A cantora relembrou que o texto foi aprovado em março deste ano, mas que segue parado na Câmara dos Deputados. Por isso, considera urgente a votação da pauta nas próximas sessões do Congresso, antes do início do recesso parlamentar na próxima sexta-feira (17).
"Queria tanto que os discursos se tornassem ações. Que [os políticos] pensassem muito mais nessa proteção a nós, mulheres, e menos em pautas secundárias e em ficar atrasando coisas que vão refletir positivamente. Essa é a última semana, se não for feito, só Deus sabe quando", finalizou Juliette.

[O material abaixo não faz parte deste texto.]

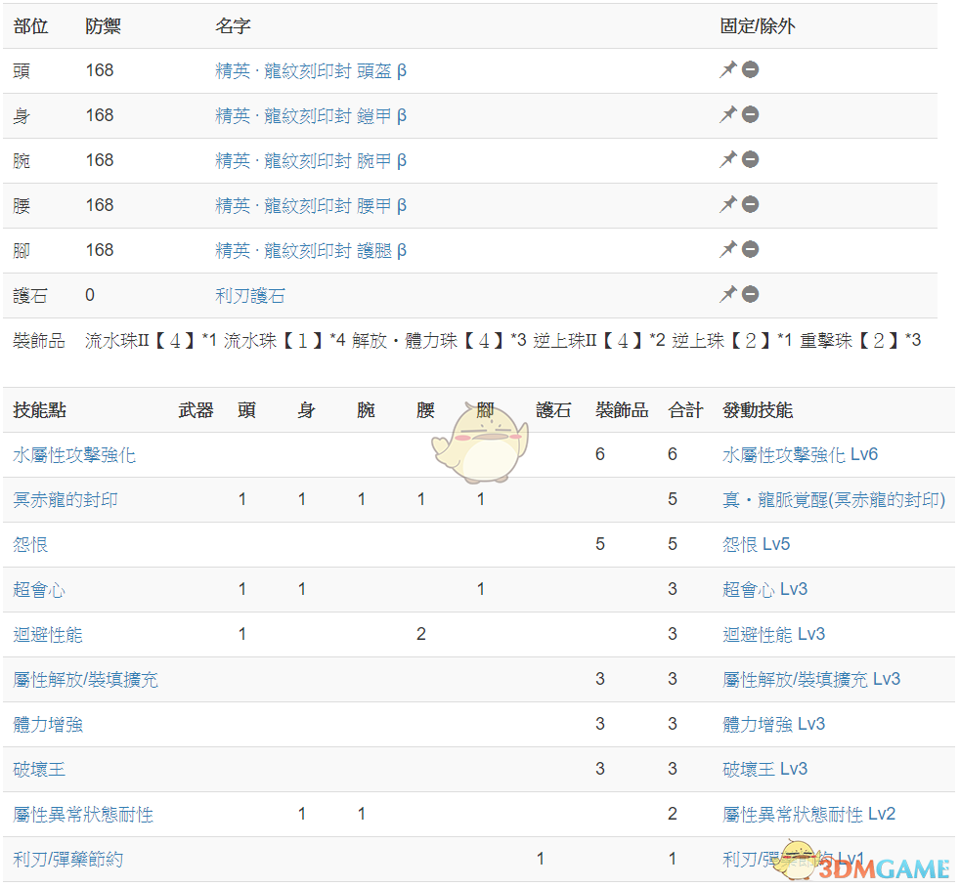Click the yellow chick mascot image
Screen dimensions: 960x887
pos(479,444)
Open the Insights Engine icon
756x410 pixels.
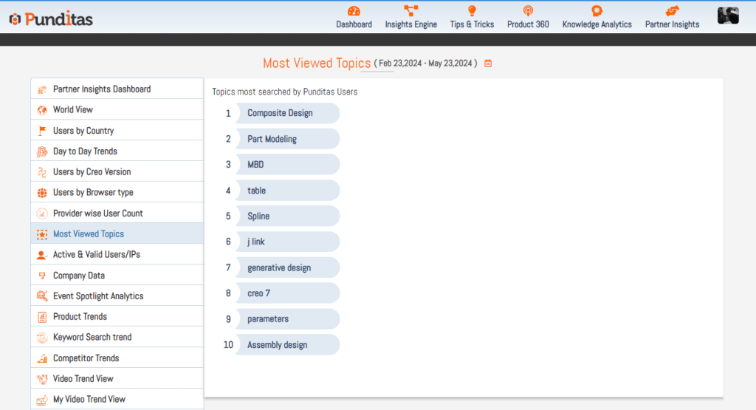coord(410,11)
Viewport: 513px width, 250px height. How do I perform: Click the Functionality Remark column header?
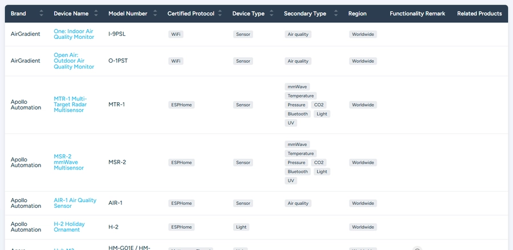pyautogui.click(x=417, y=14)
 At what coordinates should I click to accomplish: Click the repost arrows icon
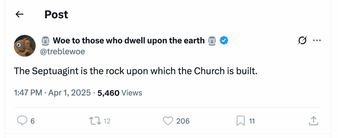click(x=95, y=121)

Amizade entre Clarissa e Juliette
Quando soube do assassinato de Clarissa, Juliette publicou uma série de vídeos em que compartilhava a história da amizade entre elas. Segundo a cantora, Clarissa era amiga de infância de Monalisa, uma amiga de Juliette que dividiu o apartamento com ela na Paraíba.

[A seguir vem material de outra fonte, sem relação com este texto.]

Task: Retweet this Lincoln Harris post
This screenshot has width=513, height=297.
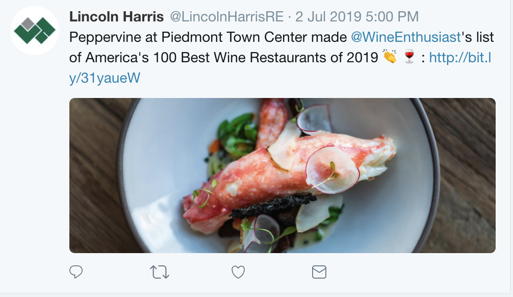Action: [160, 272]
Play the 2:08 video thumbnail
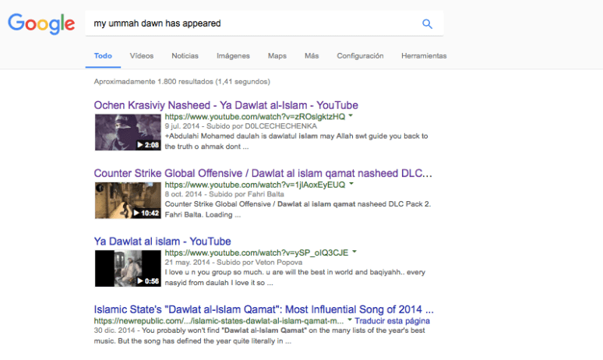 (x=127, y=132)
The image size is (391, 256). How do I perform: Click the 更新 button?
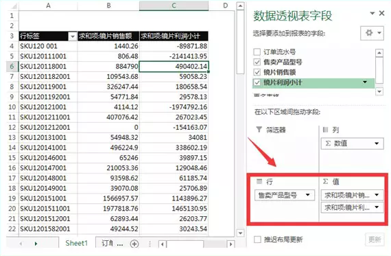375,240
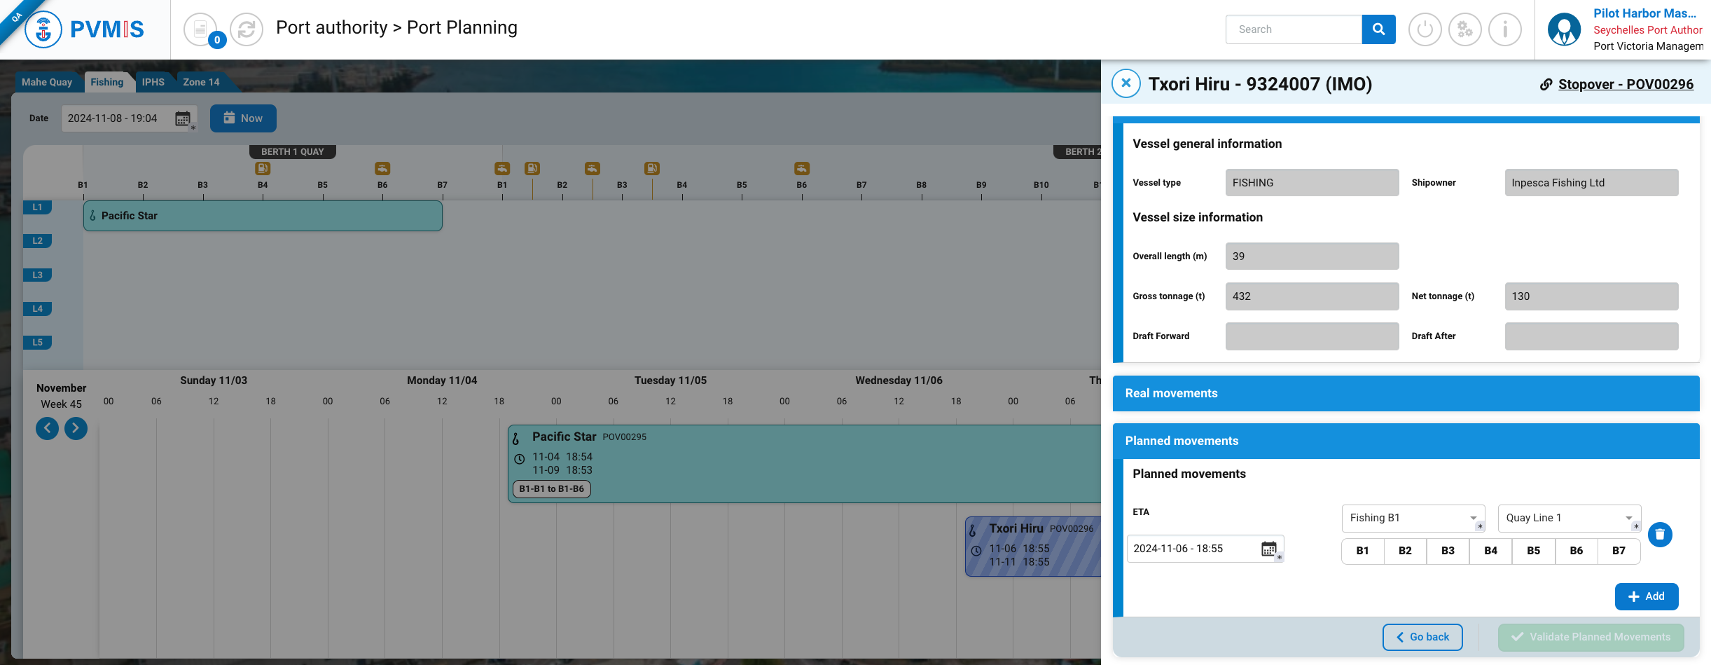Open the settings gears icon
This screenshot has height=665, width=1711.
click(1464, 29)
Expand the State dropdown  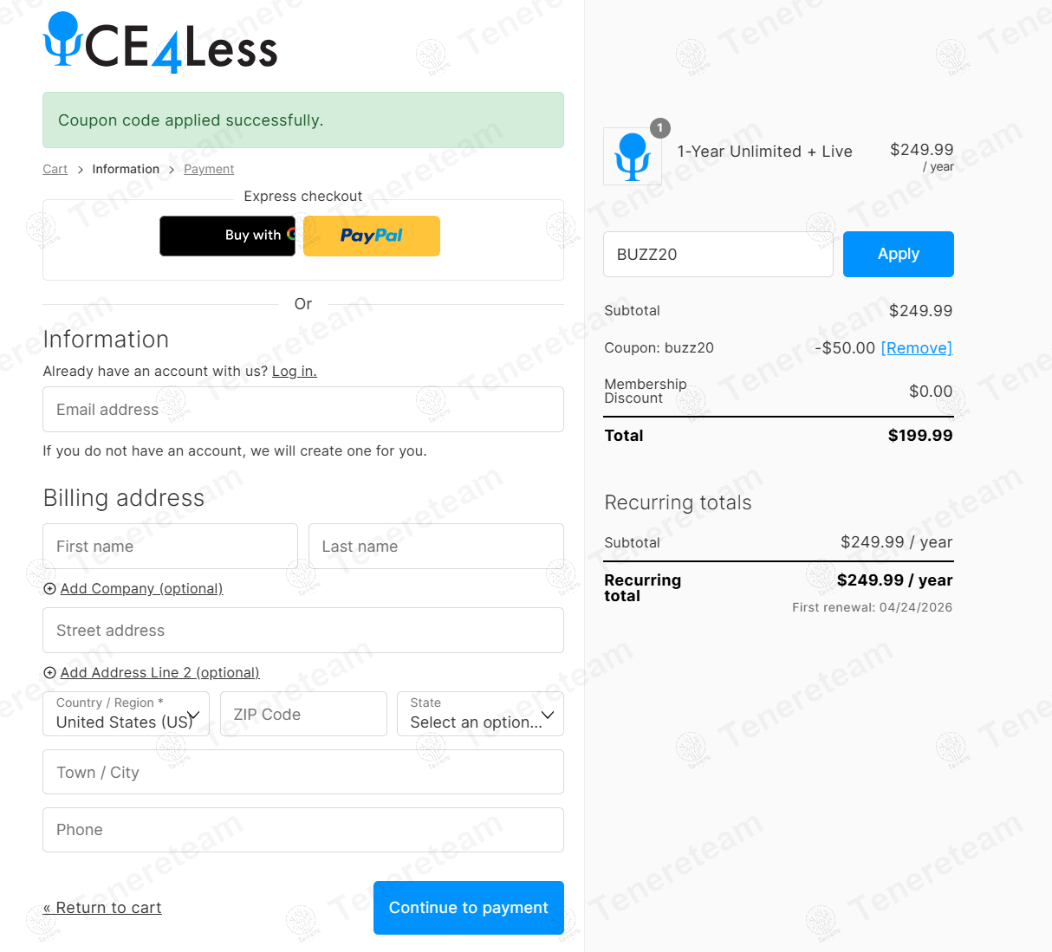(x=480, y=714)
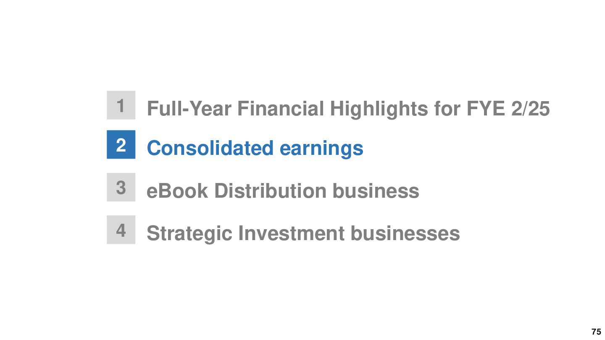Select the word "Investment" in item four
Screen dimensions: 605x340
point(292,233)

"Eu convivi com Clarissa, era uma menina maravilhosa, estudiosa, educada, doce, enfermeira neonatal, cuidava dos bebezinhos. Esse era o primeiro namorado dela e a gente nunca soube de absolutamente nada, se era um relacionamento tóxico", disse.
"Nunca teve um indício de violência, não teve uma gradação. Simplesmente hoje, a gente acorda com a notícia dessa. É todo mundo se perguntando: será se a gente não viu, não percebeu? Não teve nenhum pedido de socorro".
Nos meses seguintes, a cantora foi bastante vocal em pedir justiça à falecida amiga e integrou diversos movimentos de luta contra o feminicídio.
Em uma dessas mobilizações, ocorrida em Copacabana, no Rio de Janeiro (RJ), em dezembro do ano passado, Juliette relembrou o caso de Clarisse e assegurou que seu engajamento é vitalício, afirmando que fará o que estiver ao seu alcance "até o último dia da minha vida."
Caso Clarissa
Clarissa Costa Gomes foi morta a facadas na noite de 9 de julho de 2025, no bairro Jardim Cearense, em Fortaleza. Ela tinha 31 anos e trabalhava como enfermeira no HGF. O crime foi cometido pelo ex-namorado dela, o gestor ambiental Matheus Anthony Lima Martins Queiroz, 26. Ele foi preso em flagrante na Maraponga minutos após o crime.
À época, o Diário do Nordeste apurou que o assassinato teria sido motivado pela não aceitação, por parte do homem, do fim do relacionamento.
O caso chocou familiares de Clarissa, que não tinham conhecimento de agressões ou ameaças sofridas pela vítima nos quase dois anos em que ela esteve com o assassino. Entretanto, amigas da vítima relataram à família que poucos meses antes do crime começaram a suspeitar que Clarissa estivesse imersa em um relacionamento abusivo.
Tudo isso será levado a julgamento a partir desta segunda-feira (13), na Comarca de Fortaleza, no Fórum Clóvis Beviláqua.
São esperados no banco de testemunhas familiares da vítima e do réu, bem como outros depoentes importantes para o processo, incluindo o próprio Matheus. É possível que o júri dure mais de um dia.